### Action item
Set down the records that follow exactly, every line of them.

### Supplied entries
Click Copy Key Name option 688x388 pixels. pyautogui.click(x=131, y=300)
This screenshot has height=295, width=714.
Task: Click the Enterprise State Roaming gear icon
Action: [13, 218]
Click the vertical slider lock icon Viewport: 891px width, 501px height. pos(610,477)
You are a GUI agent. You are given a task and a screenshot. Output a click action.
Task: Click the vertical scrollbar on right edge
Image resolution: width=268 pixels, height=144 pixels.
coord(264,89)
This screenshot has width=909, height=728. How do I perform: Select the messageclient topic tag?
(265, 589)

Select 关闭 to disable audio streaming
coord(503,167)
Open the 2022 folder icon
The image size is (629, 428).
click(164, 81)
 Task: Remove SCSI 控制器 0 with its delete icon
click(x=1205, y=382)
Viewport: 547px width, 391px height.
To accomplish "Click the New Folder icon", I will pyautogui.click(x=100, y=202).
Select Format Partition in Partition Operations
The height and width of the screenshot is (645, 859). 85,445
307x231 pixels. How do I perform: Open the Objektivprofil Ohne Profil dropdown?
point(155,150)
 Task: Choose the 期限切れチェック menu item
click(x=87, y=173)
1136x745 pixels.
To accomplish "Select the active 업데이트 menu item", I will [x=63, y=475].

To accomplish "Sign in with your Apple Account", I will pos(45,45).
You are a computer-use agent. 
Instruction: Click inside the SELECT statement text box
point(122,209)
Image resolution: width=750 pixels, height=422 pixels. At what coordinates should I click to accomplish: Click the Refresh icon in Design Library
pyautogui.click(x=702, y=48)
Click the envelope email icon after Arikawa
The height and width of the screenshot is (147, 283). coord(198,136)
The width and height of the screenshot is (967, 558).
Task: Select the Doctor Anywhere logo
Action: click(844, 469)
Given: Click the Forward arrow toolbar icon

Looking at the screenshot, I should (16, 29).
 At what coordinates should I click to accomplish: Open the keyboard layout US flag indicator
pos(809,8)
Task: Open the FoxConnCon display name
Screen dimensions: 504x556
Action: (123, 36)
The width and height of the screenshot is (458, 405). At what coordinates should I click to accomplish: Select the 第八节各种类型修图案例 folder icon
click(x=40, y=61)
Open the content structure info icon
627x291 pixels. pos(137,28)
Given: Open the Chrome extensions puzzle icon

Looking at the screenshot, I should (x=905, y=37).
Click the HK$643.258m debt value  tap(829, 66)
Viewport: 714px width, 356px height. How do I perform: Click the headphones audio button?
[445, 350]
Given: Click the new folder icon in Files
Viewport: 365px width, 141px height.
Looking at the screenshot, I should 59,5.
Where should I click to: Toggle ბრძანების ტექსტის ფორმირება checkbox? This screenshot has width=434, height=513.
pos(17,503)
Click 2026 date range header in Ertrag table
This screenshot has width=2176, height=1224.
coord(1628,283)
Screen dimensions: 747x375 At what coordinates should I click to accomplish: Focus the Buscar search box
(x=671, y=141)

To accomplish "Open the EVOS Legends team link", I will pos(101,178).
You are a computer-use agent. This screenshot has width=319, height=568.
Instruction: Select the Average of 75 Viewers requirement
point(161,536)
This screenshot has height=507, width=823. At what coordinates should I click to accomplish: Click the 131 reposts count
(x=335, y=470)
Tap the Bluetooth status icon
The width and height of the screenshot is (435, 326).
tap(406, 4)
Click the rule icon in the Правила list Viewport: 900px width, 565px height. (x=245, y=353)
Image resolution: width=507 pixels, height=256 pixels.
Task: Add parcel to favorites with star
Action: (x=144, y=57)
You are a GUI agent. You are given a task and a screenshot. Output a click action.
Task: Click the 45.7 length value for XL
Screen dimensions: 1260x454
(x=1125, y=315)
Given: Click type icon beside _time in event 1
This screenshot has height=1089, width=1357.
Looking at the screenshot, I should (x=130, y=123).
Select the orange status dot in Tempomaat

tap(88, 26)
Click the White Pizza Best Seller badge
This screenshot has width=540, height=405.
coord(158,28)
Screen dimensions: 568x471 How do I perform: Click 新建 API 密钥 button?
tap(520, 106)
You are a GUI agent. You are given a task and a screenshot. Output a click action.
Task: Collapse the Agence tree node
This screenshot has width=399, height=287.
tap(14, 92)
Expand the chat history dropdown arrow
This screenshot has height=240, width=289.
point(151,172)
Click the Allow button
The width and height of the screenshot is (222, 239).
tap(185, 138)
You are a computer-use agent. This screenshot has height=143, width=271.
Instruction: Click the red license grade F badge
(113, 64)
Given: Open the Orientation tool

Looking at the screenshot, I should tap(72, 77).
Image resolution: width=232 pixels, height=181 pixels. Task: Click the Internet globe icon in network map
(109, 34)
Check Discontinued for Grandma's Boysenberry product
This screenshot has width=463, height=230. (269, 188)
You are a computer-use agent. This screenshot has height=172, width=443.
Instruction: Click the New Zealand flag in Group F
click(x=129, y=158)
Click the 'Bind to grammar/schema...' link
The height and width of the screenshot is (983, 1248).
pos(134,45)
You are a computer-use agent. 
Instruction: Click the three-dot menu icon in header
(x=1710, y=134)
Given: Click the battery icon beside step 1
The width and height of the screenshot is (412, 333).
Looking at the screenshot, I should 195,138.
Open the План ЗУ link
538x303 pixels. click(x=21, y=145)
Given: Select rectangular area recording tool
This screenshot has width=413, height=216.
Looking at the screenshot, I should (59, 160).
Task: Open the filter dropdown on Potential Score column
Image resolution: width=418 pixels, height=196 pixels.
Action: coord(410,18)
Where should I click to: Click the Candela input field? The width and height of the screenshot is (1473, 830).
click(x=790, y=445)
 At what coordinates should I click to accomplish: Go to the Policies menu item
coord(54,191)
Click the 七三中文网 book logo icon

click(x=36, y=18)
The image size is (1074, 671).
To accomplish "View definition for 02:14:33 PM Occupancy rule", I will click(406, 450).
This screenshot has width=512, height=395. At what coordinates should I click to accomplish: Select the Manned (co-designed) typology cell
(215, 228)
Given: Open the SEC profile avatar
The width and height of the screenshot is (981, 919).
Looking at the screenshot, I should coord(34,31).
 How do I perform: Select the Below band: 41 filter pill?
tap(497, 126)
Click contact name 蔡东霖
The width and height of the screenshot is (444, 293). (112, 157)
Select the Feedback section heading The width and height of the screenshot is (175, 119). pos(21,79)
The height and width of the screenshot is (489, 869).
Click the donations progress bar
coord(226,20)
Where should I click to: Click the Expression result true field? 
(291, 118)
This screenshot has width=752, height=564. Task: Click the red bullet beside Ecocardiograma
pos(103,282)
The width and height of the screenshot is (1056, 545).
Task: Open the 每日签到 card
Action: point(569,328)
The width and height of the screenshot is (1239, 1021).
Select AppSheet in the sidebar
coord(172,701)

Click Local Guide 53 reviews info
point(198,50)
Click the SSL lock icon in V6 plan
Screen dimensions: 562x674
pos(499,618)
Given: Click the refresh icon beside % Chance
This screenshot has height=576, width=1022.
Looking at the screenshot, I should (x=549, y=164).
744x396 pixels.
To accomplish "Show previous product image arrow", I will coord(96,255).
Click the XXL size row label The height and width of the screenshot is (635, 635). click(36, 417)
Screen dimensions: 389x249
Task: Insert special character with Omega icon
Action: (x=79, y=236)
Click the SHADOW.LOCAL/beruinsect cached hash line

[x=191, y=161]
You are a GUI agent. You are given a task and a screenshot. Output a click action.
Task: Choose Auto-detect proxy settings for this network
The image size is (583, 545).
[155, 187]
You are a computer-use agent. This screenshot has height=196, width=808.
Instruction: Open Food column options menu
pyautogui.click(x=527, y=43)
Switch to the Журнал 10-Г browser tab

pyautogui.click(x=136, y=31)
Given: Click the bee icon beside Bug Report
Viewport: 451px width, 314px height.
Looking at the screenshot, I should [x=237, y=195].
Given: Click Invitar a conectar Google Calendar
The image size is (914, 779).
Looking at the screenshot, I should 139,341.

### Solved exercise
Click Copy Key Name option 688x388 pixels. pyautogui.click(x=131, y=300)
This screenshot has height=295, width=714.
Task: Click the Enterprise State Roaming gear icon
Action: [13, 218]
Click the vertical slider lock icon Viewport: 891px width, 501px height. pos(610,477)
You are a GUI agent. You are given a task and a screenshot. Output a click action.
Task: Click the vertical scrollbar on right edge
Image resolution: width=268 pixels, height=144 pixels.
coord(264,89)
This screenshot has width=909, height=728. How do I perform: Select the messageclient topic tag?
(265, 589)

Select 关闭 to disable audio streaming
coord(503,167)
Open the 2022 folder icon
The image size is (629, 428).
click(164, 81)
 Task: Remove SCSI 控制器 0 with its delete icon
click(x=1205, y=382)
Viewport: 547px width, 391px height.
To accomplish "Click the New Folder icon", I will pyautogui.click(x=100, y=202).
Select Format Partition in Partition Operations
The height and width of the screenshot is (645, 859). 85,445
307x231 pixels. How do I perform: Open the Objektivprofil Ohne Profil dropdown?
point(155,150)
 Task: Choose the 期限切れチェック menu item
click(x=87, y=173)
1136x745 pixels.
To accomplish "Select the active 업데이트 menu item", I will [x=63, y=475].

To accomplish "Sign in with your Apple Account", I will pos(45,45).
You are a computer-use agent. 
Instruction: Click inside the SELECT statement text box
point(122,209)
Image resolution: width=750 pixels, height=422 pixels. At what coordinates should I click to accomplish: Click the Refresh icon in Design Library
pyautogui.click(x=702, y=48)
Click the envelope email icon after Arikawa
The height and width of the screenshot is (147, 283). coord(198,136)
The width and height of the screenshot is (967, 558).
Task: Select the Doctor Anywhere logo
Action: click(844, 469)
Given: Click the Forward arrow toolbar icon

Looking at the screenshot, I should (16, 29).
 At what coordinates should I click to accomplish: Open the keyboard layout US flag indicator
pos(809,8)
Task: Open the FoxConnCon display name
Screen dimensions: 504x556
Action: (123, 36)
The width and height of the screenshot is (458, 405). At what coordinates should I click to accomplish: Select the 第八节各种类型修图案例 folder icon
click(x=40, y=61)
Open the content structure info icon
627x291 pixels. pos(137,28)
Given: Open the Chrome extensions puzzle icon

Looking at the screenshot, I should (x=905, y=37).
Click the HK$643.258m debt value  tap(829, 66)
Viewport: 714px width, 356px height. How do I perform: Click the headphones audio button?
[445, 350]
Given: Click the new folder icon in Files
Viewport: 365px width, 141px height.
Looking at the screenshot, I should 59,5.
Where should I click to: Toggle ბრძანების ტექსტის ფორმირება checkbox? This screenshot has width=434, height=513.
pos(17,503)
Click 2026 date range header in Ertrag table
This screenshot has width=2176, height=1224.
coord(1628,283)
Screen dimensions: 747x375 At what coordinates should I click to accomplish: Focus the Buscar search box
(x=671, y=141)

To accomplish "Open the EVOS Legends team link", I will pos(101,178).
You are a computer-use agent. This screenshot has width=319, height=568.
Instruction: Select the Average of 75 Viewers requirement
point(161,536)
This screenshot has height=507, width=823. At what coordinates should I click to accomplish: Click the 131 reposts count
(x=335, y=470)
Tap the Bluetooth status icon
The width and height of the screenshot is (435, 326).
tap(406, 4)
Click the rule icon in the Правила list Viewport: 900px width, 565px height. (x=245, y=353)
Image resolution: width=507 pixels, height=256 pixels.
Task: Add parcel to favorites with star
Action: (x=144, y=57)
You are a GUI agent. You are given a task and a screenshot. Output a click action.
Task: Click the 45.7 length value for XL
Screen dimensions: 1260x454
(x=1125, y=315)
Given: Click type icon beside _time in event 1
This screenshot has height=1089, width=1357.
Looking at the screenshot, I should (x=130, y=123).
Select the orange status dot in Tempomaat

tap(88, 26)
Click the White Pizza Best Seller badge
This screenshot has width=540, height=405.
coord(158,28)
Screen dimensions: 568x471 How do I perform: Click 新建 API 密钥 button?
tap(520, 106)
You are a GUI agent. You are given a task and a screenshot. Output a click action.
Task: Collapse the Agence tree node
This screenshot has width=399, height=287.
tap(14, 92)
Expand the chat history dropdown arrow
This screenshot has height=240, width=289.
point(151,172)
Click the Allow button
The width and height of the screenshot is (222, 239).
tap(185, 138)
You are a computer-use agent. This screenshot has height=143, width=271.
Instruction: Click the red license grade F badge
(113, 64)
Given: Open the Orientation tool

Looking at the screenshot, I should tap(72, 77).
Image resolution: width=232 pixels, height=181 pixels. Task: Click the Internet globe icon in network map
(109, 34)
Check Discontinued for Grandma's Boysenberry product
This screenshot has width=463, height=230. (269, 188)
You are a computer-use agent. This screenshot has height=172, width=443.
Instruction: Click the New Zealand flag in Group F
click(x=129, y=158)
Click the 'Bind to grammar/schema...' link
The height and width of the screenshot is (983, 1248).
pos(134,45)
You are a computer-use agent. 
Instruction: Click the three-dot menu icon in header
(x=1710, y=134)
Given: Click the battery icon beside step 1
The width and height of the screenshot is (412, 333).
Looking at the screenshot, I should 195,138.
Open the План ЗУ link
538x303 pixels. click(x=21, y=145)
Given: Select rectangular area recording tool
This screenshot has width=413, height=216.
Looking at the screenshot, I should (59, 160).
Task: Open the filter dropdown on Potential Score column
Image resolution: width=418 pixels, height=196 pixels.
Action: coord(410,18)
Where should I click to: Click the Candela input field? The width and height of the screenshot is (1473, 830).
click(x=790, y=445)
 At what coordinates should I click to accomplish: Go to the Policies menu item
coord(54,191)
Click the 七三中文网 book logo icon

click(x=36, y=18)
The image size is (1074, 671).
To accomplish "View definition for 02:14:33 PM Occupancy rule", I will click(406, 450).
This screenshot has width=512, height=395. At what coordinates should I click to accomplish: Select the Manned (co-designed) typology cell
(215, 228)
Given: Open the SEC profile avatar
The width and height of the screenshot is (981, 919).
Looking at the screenshot, I should coord(34,31).
 How do I perform: Select the Below band: 41 filter pill?
tap(497, 126)
Click contact name 蔡东霖
The width and height of the screenshot is (444, 293). (112, 157)
Select the Feedback section heading The width and height of the screenshot is (175, 119). pos(21,79)
The height and width of the screenshot is (489, 869).
Click the donations progress bar
coord(226,20)
Where should I click to: Click the Expression result true field? 
(291, 118)
This screenshot has width=752, height=564. Task: Click the red bullet beside Ecocardiograma
pos(103,282)
The width and height of the screenshot is (1056, 545).
Task: Open the 每日签到 card
Action: point(569,328)
The width and height of the screenshot is (1239, 1021).
Select AppSheet in the sidebar
coord(172,701)

Click Local Guide 53 reviews info
point(198,50)
Click the SSL lock icon in V6 plan
Screen dimensions: 562x674
pos(499,618)
Given: Click the refresh icon beside % Chance
This screenshot has height=576, width=1022.
Looking at the screenshot, I should (x=549, y=164).
744x396 pixels.
To accomplish "Show previous product image arrow", I will coord(96,255).
Click the XXL size row label The height and width of the screenshot is (635, 635). click(36, 417)
Screen dimensions: 389x249
Task: Insert special character with Omega icon
Action: (x=79, y=236)
Click the SHADOW.LOCAL/beruinsect cached hash line

[x=191, y=161]
You are a GUI agent. You are given a task and a screenshot. Output a click action.
Task: Choose Auto-detect proxy settings for this network
The image size is (583, 545).
[155, 187]
You are a computer-use agent. This screenshot has height=196, width=808.
Instruction: Open Food column options menu
pyautogui.click(x=527, y=43)
Switch to the Журнал 10-Г browser tab

pyautogui.click(x=136, y=31)
Given: Click the bee icon beside Bug Report
Viewport: 451px width, 314px height.
Looking at the screenshot, I should [x=237, y=195].
Given: Click Invitar a conectar Google Calendar
The image size is (914, 779).
Looking at the screenshot, I should 139,341.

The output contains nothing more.